→ ABOUT THIS TASK
Please translate this sentence from the passage on lipid nanoparticles into Spanish: "SLNs are mainly composed of solid lipids, which are stable as solid at room temperature."

Lipid nanoparticles:

Solid lipid nanoparticles and nanostructured lipid carriers are the extensively used lipid-based nanoparticles. Solid lipid nanoparticles (SLNs) are sub-micron colloidal carrier nanoparticles with particle size range from 50-1000 nm^53,54. SLNs are mainly composed of solid lipids, which are stable as solid at room temperature. Stability and aggregation of particles were reducing by the incorporation of surfactant and co-surfactant respectively. The commonly used solid lipids include triglycerides (Dynasan-112, Dynasan-114, Dynasan-116 and Dyanasan-118) mixed glycerides (Compritol ATO 888, glyceryl monobehenate) and monoglycerides (stearic acid, glyceryl monostearate)⁵⁵. SLNs have the advantages of biocompatibility, reduced toxicity, used for incorporation of both hydrophilic and liphophilic drugs and enhanced oral bioavailability and also pharmacodynamic activity^56,57. The enhanced oral bioavailability of drugs might be due to enhanced surface area by the addition of surfactants, by virtue of small particle size, presence of lipids promotes the gastric motility and also promote the lymphatic transport by reducing the first-pass metabolism and also tumor targeting⁵⁸ and ocular delivery⁵⁹. Drug loaded SLNs for enhancement of oral BA are showed in Table 3.

 

Nanostructured lipid carriers:

Nanostructured lipid carriers (NLCs) are considered as modified form of solid lipid nanoparticles. The difference between the SLNs and NLCs is replace one part of the solid lipid with liquid lipid and observed for improved properties⁷². In general, the NLCs made of 1:3 to 1:4 ratio of liquid lipid to solid lipid and along with surfactants and cosurfactants. NLCs minimize drug expulsion, increase the drug encapsulation and stability of loaded drug compared with SLNs⁷³ (Radtke et al., 2005). Preparation of NLCs mainly involves in the section of liquid lipid and solid lipid and their respective ratio, selection of surfactants and cosurfactants, in some instances miscellaneous agents such as viscosity modifiers, antioxidants and preservatives⁷⁴. NLCs like SLNs also prolonged the drug release, controlled and sustained delivery^75,76, increased gastric residence time⁷⁷. Various drugs loaded NLCs are depicted in Table 4.

→ DATASET CONTENT
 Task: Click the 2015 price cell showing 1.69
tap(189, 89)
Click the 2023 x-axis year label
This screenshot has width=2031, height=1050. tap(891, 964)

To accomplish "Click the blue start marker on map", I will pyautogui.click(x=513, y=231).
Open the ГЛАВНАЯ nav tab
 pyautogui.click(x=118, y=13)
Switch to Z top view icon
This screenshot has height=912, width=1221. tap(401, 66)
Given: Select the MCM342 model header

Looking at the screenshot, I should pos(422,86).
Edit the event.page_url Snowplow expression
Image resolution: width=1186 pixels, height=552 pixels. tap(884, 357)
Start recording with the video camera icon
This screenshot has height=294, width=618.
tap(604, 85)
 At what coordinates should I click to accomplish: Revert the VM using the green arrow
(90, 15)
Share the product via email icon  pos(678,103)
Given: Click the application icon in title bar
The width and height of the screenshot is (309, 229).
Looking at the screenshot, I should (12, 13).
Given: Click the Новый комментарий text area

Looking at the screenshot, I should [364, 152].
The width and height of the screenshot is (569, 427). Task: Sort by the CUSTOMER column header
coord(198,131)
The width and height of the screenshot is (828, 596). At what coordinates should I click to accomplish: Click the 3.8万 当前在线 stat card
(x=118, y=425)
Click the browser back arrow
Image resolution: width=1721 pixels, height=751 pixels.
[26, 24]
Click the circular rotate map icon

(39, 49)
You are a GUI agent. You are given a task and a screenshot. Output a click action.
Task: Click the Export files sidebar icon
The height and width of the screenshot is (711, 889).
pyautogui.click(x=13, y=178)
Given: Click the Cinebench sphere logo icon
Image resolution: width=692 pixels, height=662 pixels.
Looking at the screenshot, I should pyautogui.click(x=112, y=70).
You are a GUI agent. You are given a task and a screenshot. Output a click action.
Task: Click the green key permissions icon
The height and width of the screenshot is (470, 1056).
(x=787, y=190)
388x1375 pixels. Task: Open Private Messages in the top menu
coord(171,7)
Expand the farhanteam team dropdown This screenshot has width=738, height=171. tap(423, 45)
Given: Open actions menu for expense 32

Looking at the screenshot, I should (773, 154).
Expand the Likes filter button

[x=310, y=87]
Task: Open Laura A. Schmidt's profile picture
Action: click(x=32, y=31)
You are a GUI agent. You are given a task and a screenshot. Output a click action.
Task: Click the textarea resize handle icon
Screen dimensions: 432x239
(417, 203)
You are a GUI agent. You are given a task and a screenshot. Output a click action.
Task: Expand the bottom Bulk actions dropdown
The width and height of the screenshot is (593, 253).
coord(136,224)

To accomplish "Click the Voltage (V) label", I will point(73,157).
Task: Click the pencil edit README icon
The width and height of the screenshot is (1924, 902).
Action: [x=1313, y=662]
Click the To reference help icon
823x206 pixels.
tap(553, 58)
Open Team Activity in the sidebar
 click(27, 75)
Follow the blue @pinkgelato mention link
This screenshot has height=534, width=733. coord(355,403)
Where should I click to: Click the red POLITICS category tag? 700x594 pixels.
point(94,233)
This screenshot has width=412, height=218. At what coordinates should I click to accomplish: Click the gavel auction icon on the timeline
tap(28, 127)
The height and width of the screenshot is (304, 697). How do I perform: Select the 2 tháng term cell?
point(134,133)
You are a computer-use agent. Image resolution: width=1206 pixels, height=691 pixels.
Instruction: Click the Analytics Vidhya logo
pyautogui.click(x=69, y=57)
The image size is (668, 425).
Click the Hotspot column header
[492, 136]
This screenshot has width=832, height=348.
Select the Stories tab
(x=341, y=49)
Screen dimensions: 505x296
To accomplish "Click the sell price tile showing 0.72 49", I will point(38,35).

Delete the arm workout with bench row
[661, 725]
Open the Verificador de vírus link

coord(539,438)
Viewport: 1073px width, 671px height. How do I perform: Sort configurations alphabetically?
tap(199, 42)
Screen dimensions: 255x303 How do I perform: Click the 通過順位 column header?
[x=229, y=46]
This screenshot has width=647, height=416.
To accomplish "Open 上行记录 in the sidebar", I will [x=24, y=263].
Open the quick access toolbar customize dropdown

→ COMPLETED EXERCISE
Las SLN están compuestas principalmente por lípidos sólidos, que son estables en estado sólido a temperatura ambiente.